3. Del terzo esempio posso dire solo quel che ho letto sulla stampa tempo addietro, non essendo riuscito ad avere notizie aggiornate. Riguarda il ventilato intervento della Cassa in favore di quattro edifici dell’Eur (l’Archivio Centrale dello Stato, il Museo Pigorini, il Museo delle Arti e Tradizioni popolari, il Museo dell’Alto Medioevo) che costituiscono veri gioielli architettonici ma la cui redditività è certamente irrisoria, vista l’estrema difficoltà di un cambio di destinazione d’uso e l’estrema modestia degli introiti di quei pur interessanti musei.

Oltre alla preoccupazione per i poveri correntisti postali, quel che più mi urta in questa storia è la mancanza totale di trasparenza della Cdp, cui corrispondono l’indifferenza e il silenzio dei politici e dei giornalisti: di quelli economici ma anche – in casi importanti come quelli dell’Eur e del Poligrafico – non dico dei direttori dei giornali ma almeno dei responsabili della cronaca romana.

P. s.
Ovviamente, sono d’accordo sul fatto che vada fatta luce sulle cause del disastro di Genova, che vadano rivisti gli aspetti della concessione troppo favorevoli al concessionario e che Atlantia paghi quel che deve. Ma mi chiedo che senso abbia (se non quello di una captatio benevolentiae nei confronti degli arrabbiatissimi elettori italiani) passare la gestione di una rete di circa 3mila km di autostrade da un imprenditore come Benetton, che ha dato concrete prove delle sue capacità, a un organismo con scarsa vocazione imprenditoriale come la Cdp.
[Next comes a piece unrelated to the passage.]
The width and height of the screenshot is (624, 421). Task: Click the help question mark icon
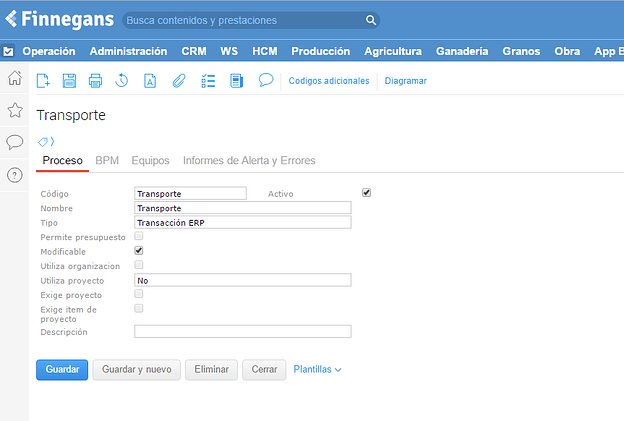point(15,175)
Anche se mi terrifica ancora di più l’idea di affidare la nostra rete autostradale a quello che considero come il massimo esempio di incapacità gestionale: l’Anas, con i suoi 26mila km di strade (e di buche). In due settimane, spostandomi per vacanze dall’Abruzzo all’Austria, sono rimasto colpito ancora una volta dalla decine di case cantoniere che stanno crollando senza che nessuno si decida a venderle. E parlo di case che ho visto fra Roccaraso e Pescocostanzo, al Parco Nazionale e poi a Cortina e Misurina. Un patrimonio di migliaia di case dal valore inestimabile. Vade retro Anas!